Oh man...what a time...to be alive.
I feel old. I'm a senior in college now and have spent a lot of time thinking
about my life as a senior in high school. My life was so drastically
different four years ago but there are several parallels between then and now.
This time four years ago I was deciding where I would spent the next four years
in college. Today I'm worried about where I'll spend the rest of my life. I love Boston and I
would like to stay here but it's going to be hard. I've learned that if I want
something, I have to go after it. High school was honestly a very fun time
for me but my senior year was filled with stress, self doubt, confusion and
impending doom and I'm feeling that again. In five months I'll be able to
say "back in college," like today when I so smoothly say "back
in high school" and I'm ready for that.
But I don't want to write even an anti letter to my high school
self. I make fun of things like this. I see nonsense headlines like "A
letter to my teenage self telling me everything will be okay and boys ain't
shit and watch your back and buy those shoes and eat dessert first and what my neighbor's dog taught me about empathy." Good God, how annoying are those. I don't care about the open
letter to your third grade baseball coach and how he helped with your eating
disorder and fixed your parents' marriage. Four years ago as a senior in high
school, as much as I would have needed it, if I was handed a letter from my
future self, I would not have believed anything I said. I wouldn't have wanted to believe anything I said. Life is different now and it's the anticipation that keeps us going.

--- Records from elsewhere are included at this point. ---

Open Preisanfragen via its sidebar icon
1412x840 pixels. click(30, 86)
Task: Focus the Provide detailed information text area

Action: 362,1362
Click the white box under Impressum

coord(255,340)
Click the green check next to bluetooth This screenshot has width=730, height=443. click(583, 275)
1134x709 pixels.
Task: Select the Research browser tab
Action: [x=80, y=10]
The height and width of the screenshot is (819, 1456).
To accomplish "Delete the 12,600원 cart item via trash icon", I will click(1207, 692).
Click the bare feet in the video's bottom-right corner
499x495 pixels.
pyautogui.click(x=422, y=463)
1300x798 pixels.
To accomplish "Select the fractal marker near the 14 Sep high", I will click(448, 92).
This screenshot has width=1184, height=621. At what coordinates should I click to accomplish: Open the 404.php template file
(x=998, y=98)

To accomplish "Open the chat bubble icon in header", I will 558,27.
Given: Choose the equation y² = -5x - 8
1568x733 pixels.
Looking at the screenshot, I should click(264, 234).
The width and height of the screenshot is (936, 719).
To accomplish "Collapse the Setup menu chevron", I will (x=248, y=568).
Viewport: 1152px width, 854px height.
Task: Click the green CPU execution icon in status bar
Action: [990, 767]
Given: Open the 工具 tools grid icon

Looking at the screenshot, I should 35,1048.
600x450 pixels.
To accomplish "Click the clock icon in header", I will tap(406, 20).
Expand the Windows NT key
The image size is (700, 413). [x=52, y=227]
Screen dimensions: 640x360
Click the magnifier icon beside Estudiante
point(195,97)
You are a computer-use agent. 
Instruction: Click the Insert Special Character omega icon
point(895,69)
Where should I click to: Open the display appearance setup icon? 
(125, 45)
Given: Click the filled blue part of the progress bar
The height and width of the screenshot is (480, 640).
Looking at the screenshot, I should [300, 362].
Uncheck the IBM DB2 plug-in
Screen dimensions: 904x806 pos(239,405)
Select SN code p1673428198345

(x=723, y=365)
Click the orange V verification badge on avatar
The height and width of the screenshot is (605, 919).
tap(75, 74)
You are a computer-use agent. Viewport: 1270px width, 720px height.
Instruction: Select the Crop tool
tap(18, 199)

I wish I could tell my past self to keep at it, that my teenage angst
isn't cute (and still isn't! I'm working on my attitude problem!) and that it's
okay to ask for help. To just take one day at a time. I know it's hard to love
yourself when everything has been so exhausting. I wish I could keep myself
from becoming so cynical and acrimonious but at this point it's just who I am. I want to tell
myself that loving yourself is the most important job I'll ever have and I'll
learn to get better at it. I feel like it will still take a while for me to be at
peace with myself but I have time. I'm working on self love, self care and self acceptance as
much as I can, even if I can't really identify what any of those words actually
mean.
Even if I could, I wouldn't tell myself when you leave high school, shit gets real. You
will struggle, lose yourself, find yourself, betray yourself, compromise
yourself. You will be depressed, actually hate learning some days, hate
yourself some days and you won't be your best self. But I'm glad I don't have
the chance to tell myself any of this. (But I would tell my past self to stop making fun of Drake because I become obsessed with him after "Hotline Bling" comes out.) But I wouldn't give my younger
self any advice. I wouldn't change a single thing I've been through. I'm a
stronger and a more tolerant person than I have ever been. I'm grateful for
the tricks life has thrown at me and how I've grown into myself.